Baxter's preliminary investigation found that the two hemodialysis centers where the incidents occurred may have been using the following:
Blood tubing--Medisystems Corp., Product Code D3-9694/9793 or K3-9694/9793, Baxter Product Code 5M9694 Hemodialysis Machine--Meridian
Alternate Medisystems blood tubing is available. The incidents occurred at Nephrology, Inc., in Mishawaka, Indiana, and Physicians Dialysis, Inc., in Grand Rapids, Michigan.
Warning Letter Issued to Manufacturer of Hemodialysis Access System
FDA Issues Warning Letter for Failure to File MDRs
FDA’s New England District issued a Warning Letter on November 29, 2001, to the President and CEO of Vasca, Inc. of Tewksbury, Massachusetts. The firm manufactures an implanted hemodialysis access system (marketed under the trade name LifeSite®) that was cleared for distribution in the United States in August 2000. FDA’s New England District Office conducted an inspection of the firm in July 2001.
Based on the findings from that inspection FDA issued a Warning Letter citing Quality System Regulation (QSR) deficiencies caused the device to be adulterated. The deviations related to complaint handling and a failure to provide a notice of a correction or removal under 21 C.F.R. Part 806. The firm was cited for failing to file Medical Device Reports (MDRs) within 30 days (in 14 instances) and for failure to file MDRs (in 6 specific instances).
The Warning Letter also stated that the device was misbranded and requested significant changes in the labeling. The Warning Letter stated that the firm should revise the labeling to incorporate important new post-market safety data. The labeling should also be revised to warn the user about the risks of such use and expected outcome in patients with a history of multiple access failures or access infections that are catheter dependent for dialysis access, and are not candidates for permanent access placement.

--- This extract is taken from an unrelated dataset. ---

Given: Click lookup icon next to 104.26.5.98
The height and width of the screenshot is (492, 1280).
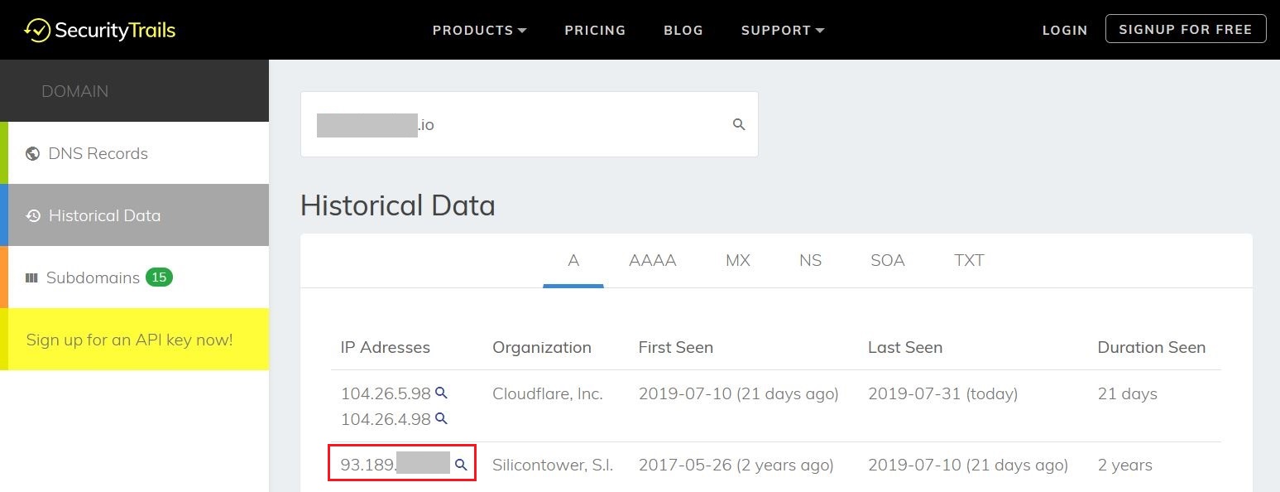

The Warning Letter stated, “With regard to this charge [misbranding] it is noted that your access device is currently intended for use in hemodialysis patients that are awaiting creation and/or maturation of a permanent access. Review of post-market adverse event data, however, indicated that the majority of reported deaths and many reported injuries occurred in patients that were not candidates for permanent access placement. Information provided on adverse events indicated that many affected patients had a history of multiple access failures and access infections and would not be candidates for further permanent access placement.”

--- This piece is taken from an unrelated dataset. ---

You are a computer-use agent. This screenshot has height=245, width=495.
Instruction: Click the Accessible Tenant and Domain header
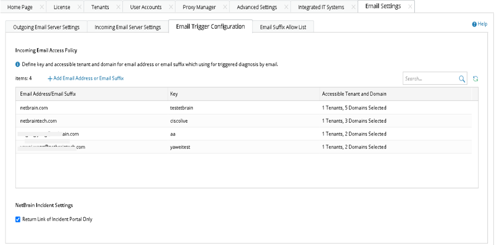click(354, 94)
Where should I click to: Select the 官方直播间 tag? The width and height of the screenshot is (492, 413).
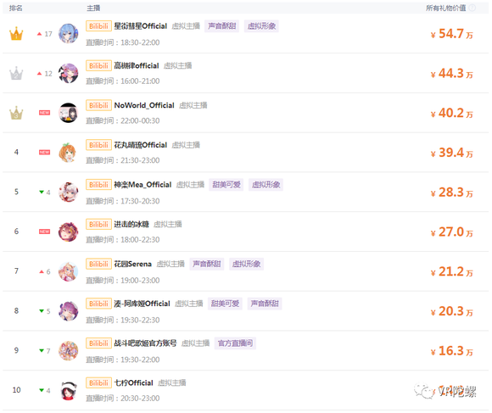[x=235, y=343]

“Moreover, several centers reported patient deaths for individuals that had been considered ‘last resort’ patients by their healthcare providers, in that they were not candidates for permanent access, were very ill, and had limited options for dialysis access.
Several reported deaths and many reported injuries occurred in patients that underwent access placement procedures (femoral or direct thoracotomy implantation) for which the device is not currently labeled.”